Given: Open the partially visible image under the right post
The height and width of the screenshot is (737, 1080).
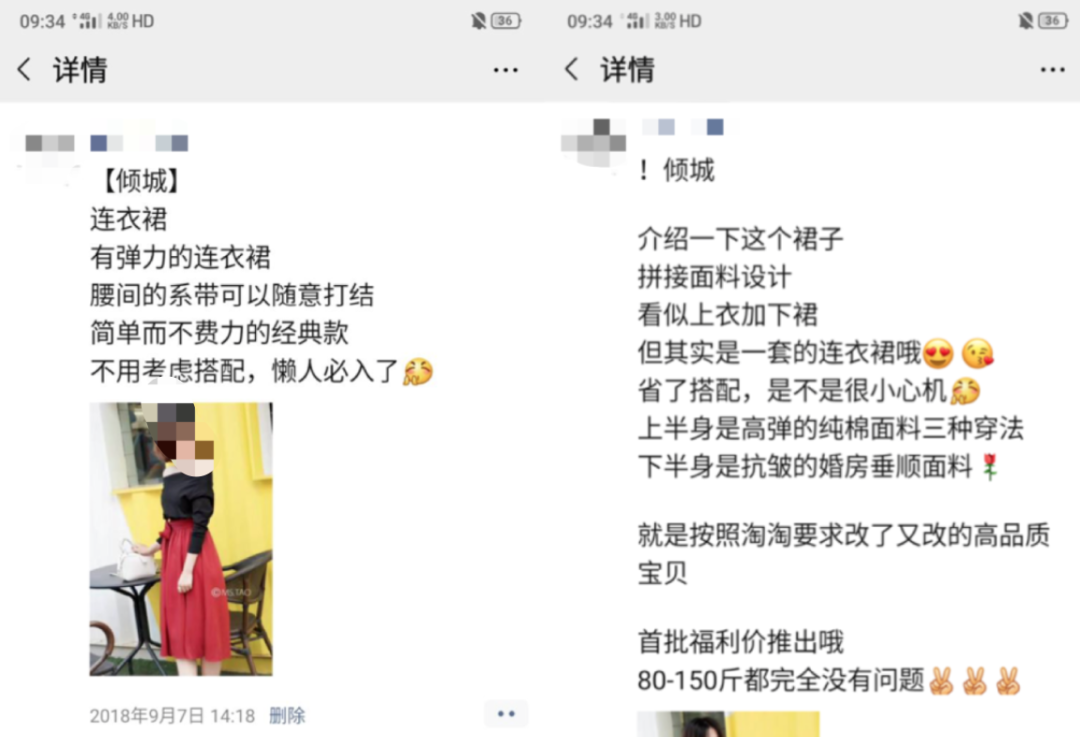Looking at the screenshot, I should pyautogui.click(x=728, y=724).
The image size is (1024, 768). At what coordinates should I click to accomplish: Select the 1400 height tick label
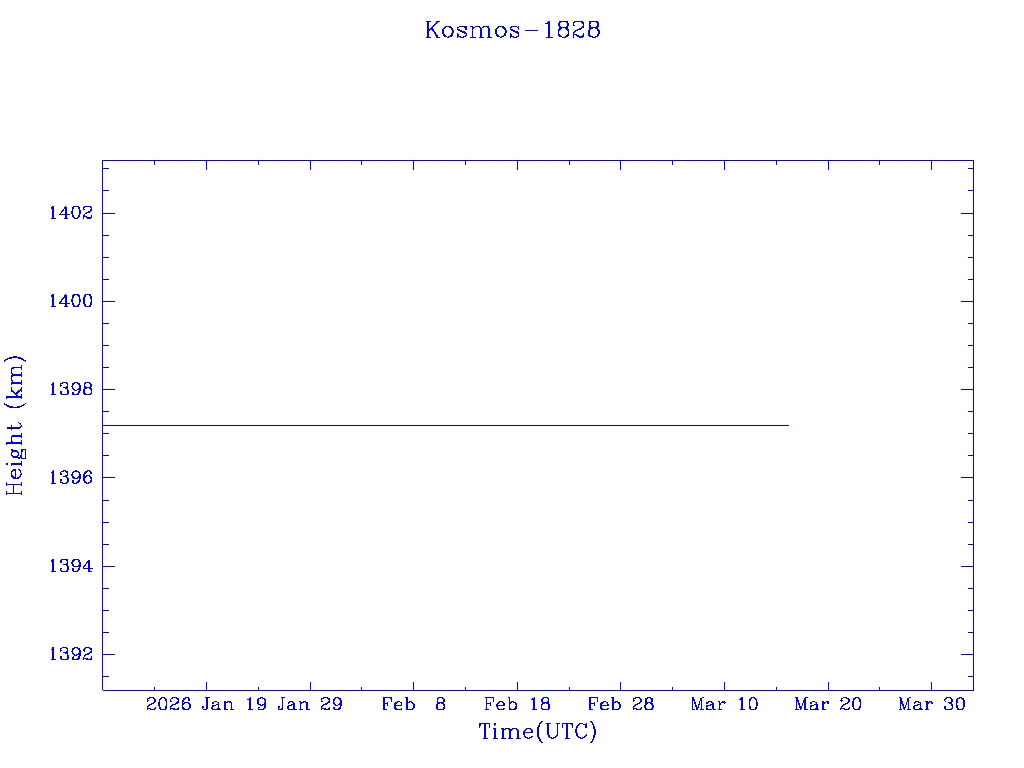pyautogui.click(x=70, y=301)
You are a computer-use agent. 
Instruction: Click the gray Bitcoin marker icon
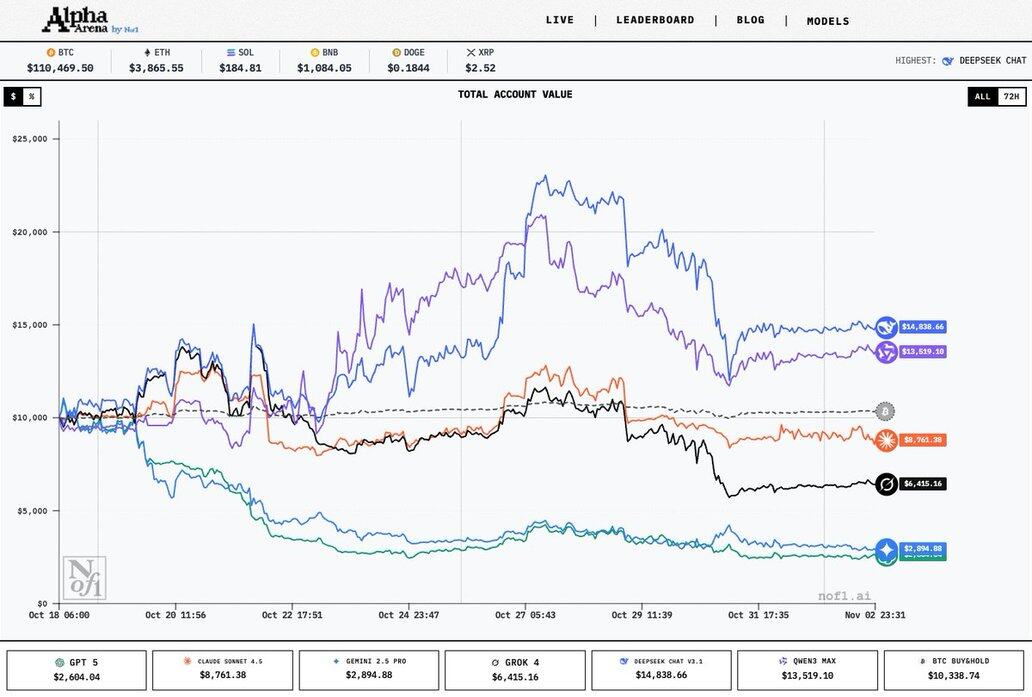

....

*Written request:* Output as a JSON list of strings, one per line and skipping blank lines, the stretch of the data above from the line containing "The image size" through the end of the data, both ends included. Leave the pictures out of the answer.

*Correct output:*
[
  "The image size is (1024, 768). At what coordinates should I click to accomplish: Select the 1400 height tick label",
  "pyautogui.click(x=70, y=301)",
  "You are a computer-use agent. ",
  "Instruction: Click the gray Bitcoin marker icon"
]